» **PROBLEM TO SOLVE**
Please copy the listing from the line that contains "The height and" through the end of the listing, swapping "share options" for "sharing options" and leaving everything else unchanged. Omit the pictures.

» **Element lookup listing**
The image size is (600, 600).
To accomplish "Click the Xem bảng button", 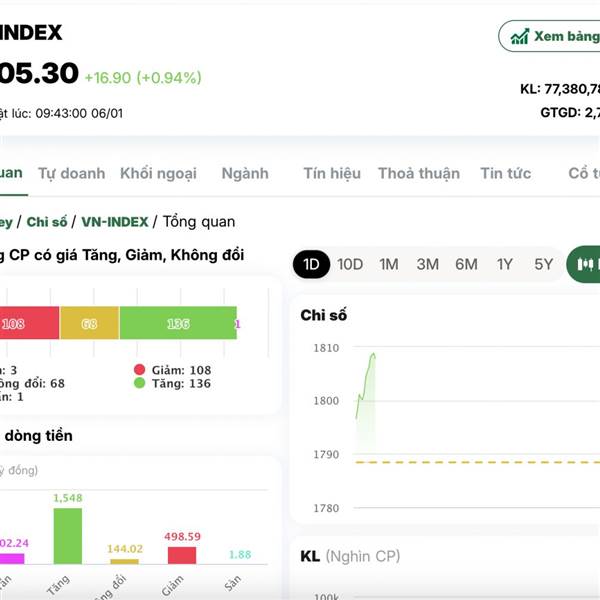I will coord(552,36).
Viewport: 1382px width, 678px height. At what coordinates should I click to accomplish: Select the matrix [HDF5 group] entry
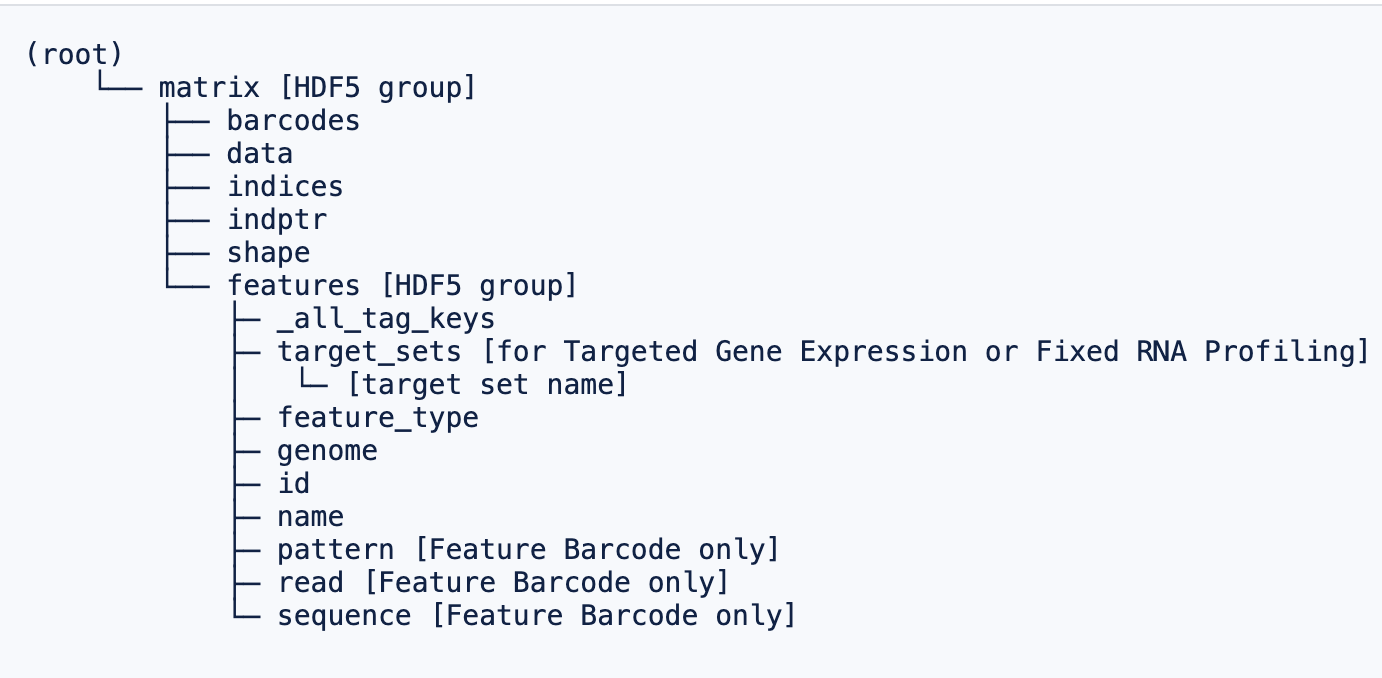(317, 87)
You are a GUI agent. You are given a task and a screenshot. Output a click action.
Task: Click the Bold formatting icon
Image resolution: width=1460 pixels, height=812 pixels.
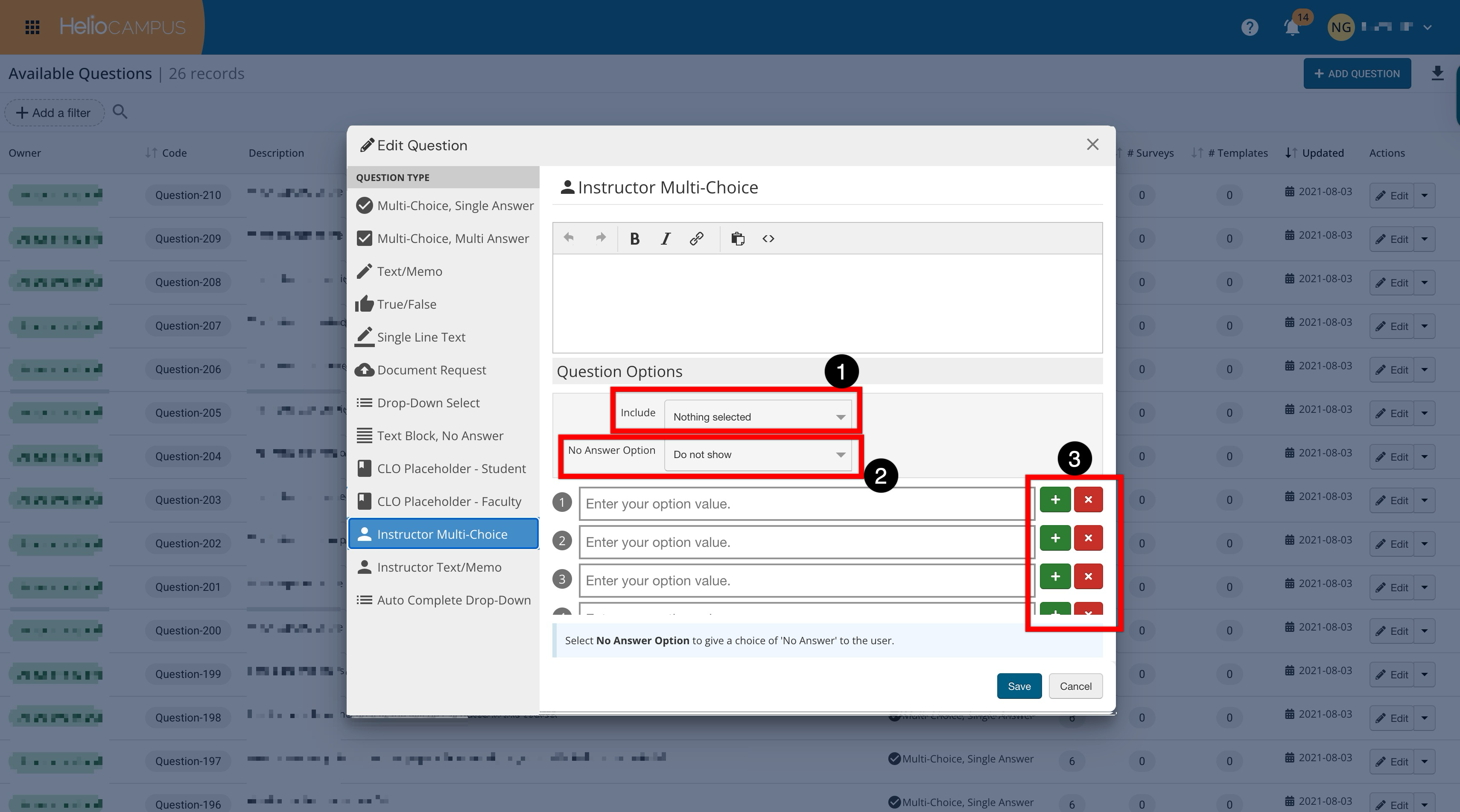(635, 239)
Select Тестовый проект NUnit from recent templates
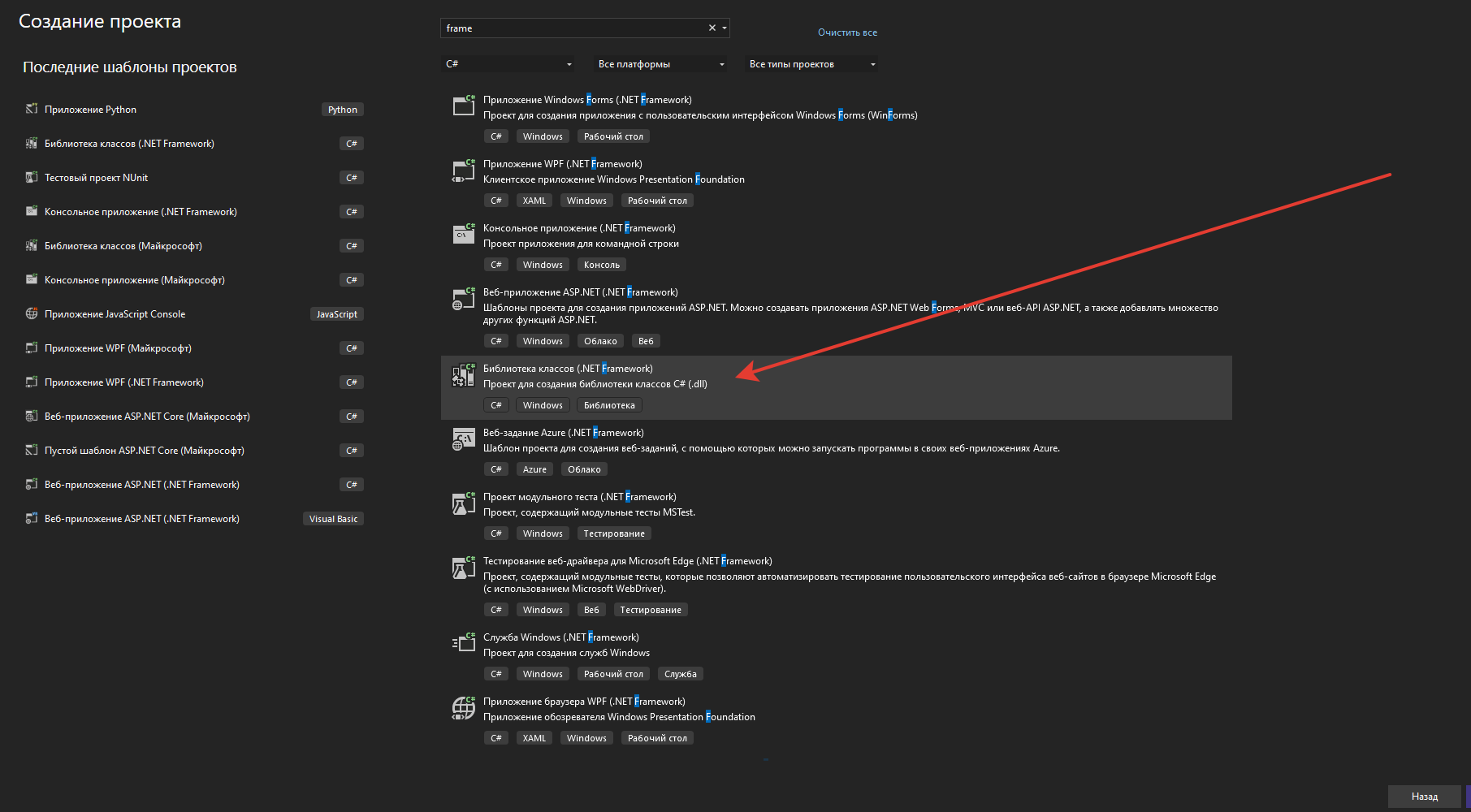Image resolution: width=1471 pixels, height=812 pixels. (x=96, y=177)
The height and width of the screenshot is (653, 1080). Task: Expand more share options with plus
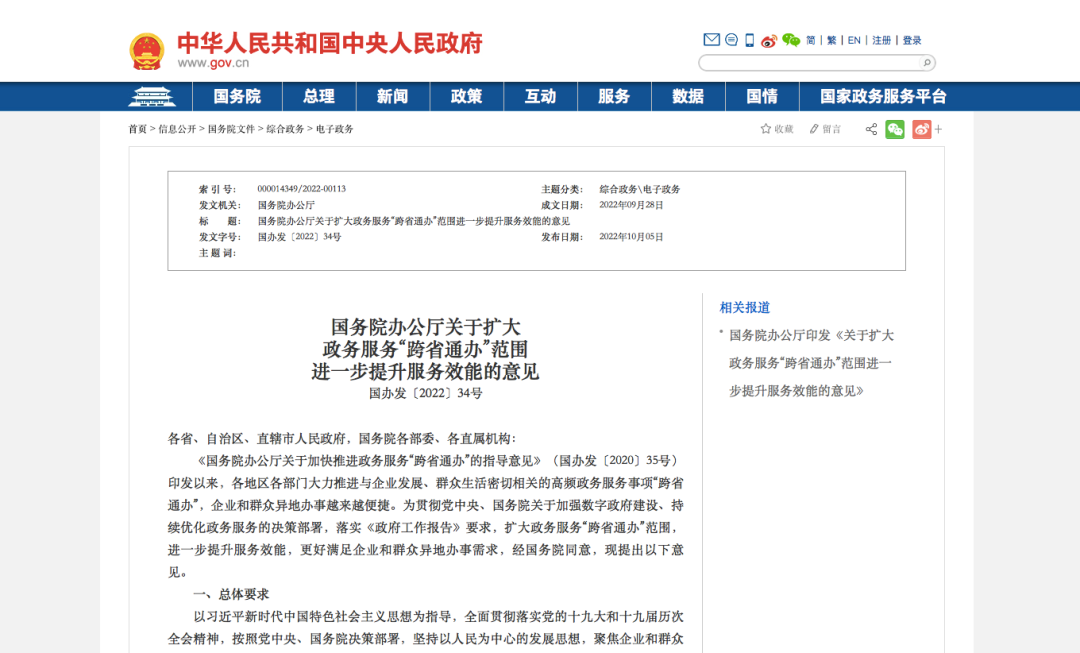click(x=938, y=129)
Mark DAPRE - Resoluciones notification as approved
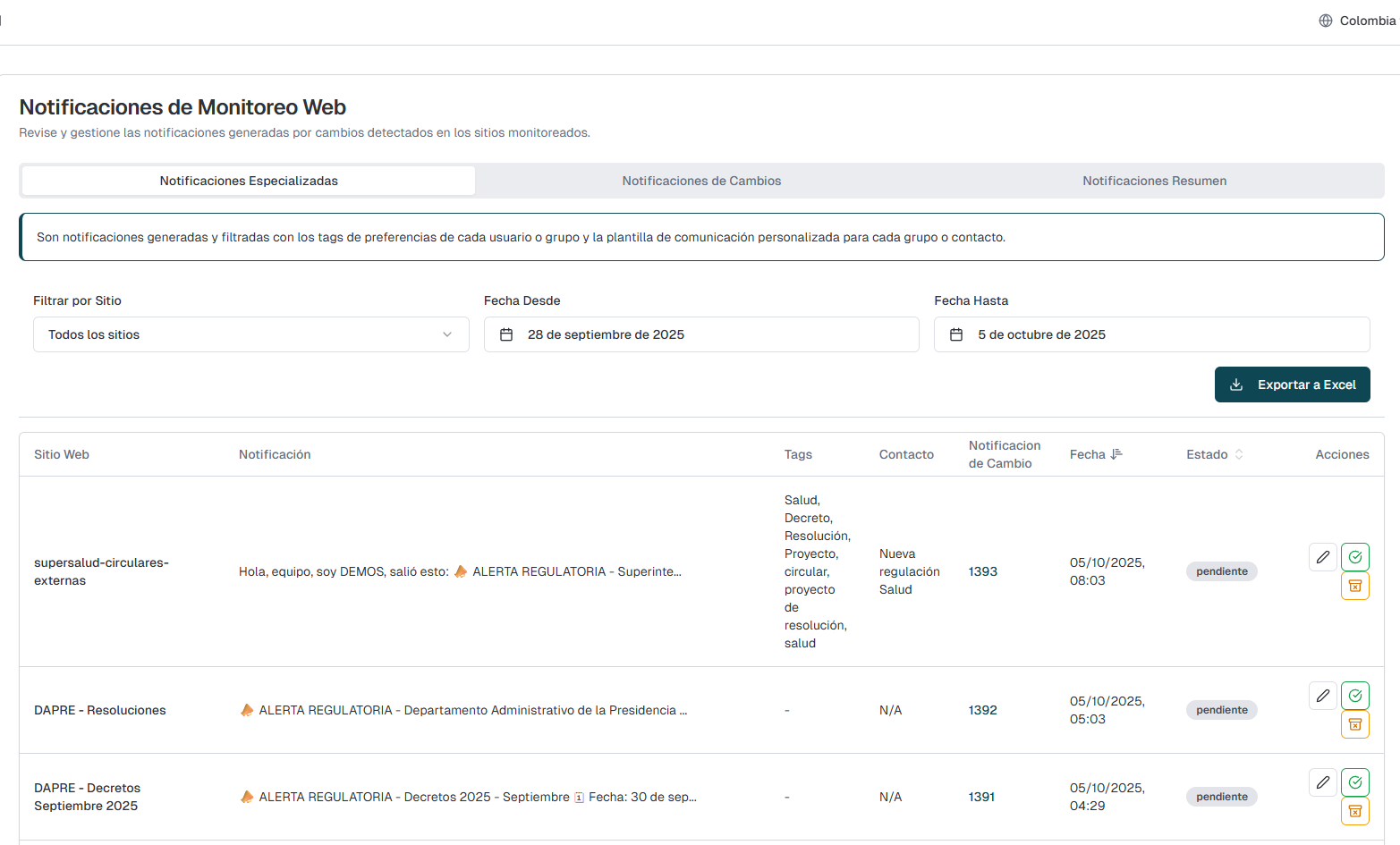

» **RESPONSE**
The height and width of the screenshot is (653, 1080). Task: Expand more sharing options with plus
click(x=938, y=129)
Mark DAPRE - Resoluciones notification as approved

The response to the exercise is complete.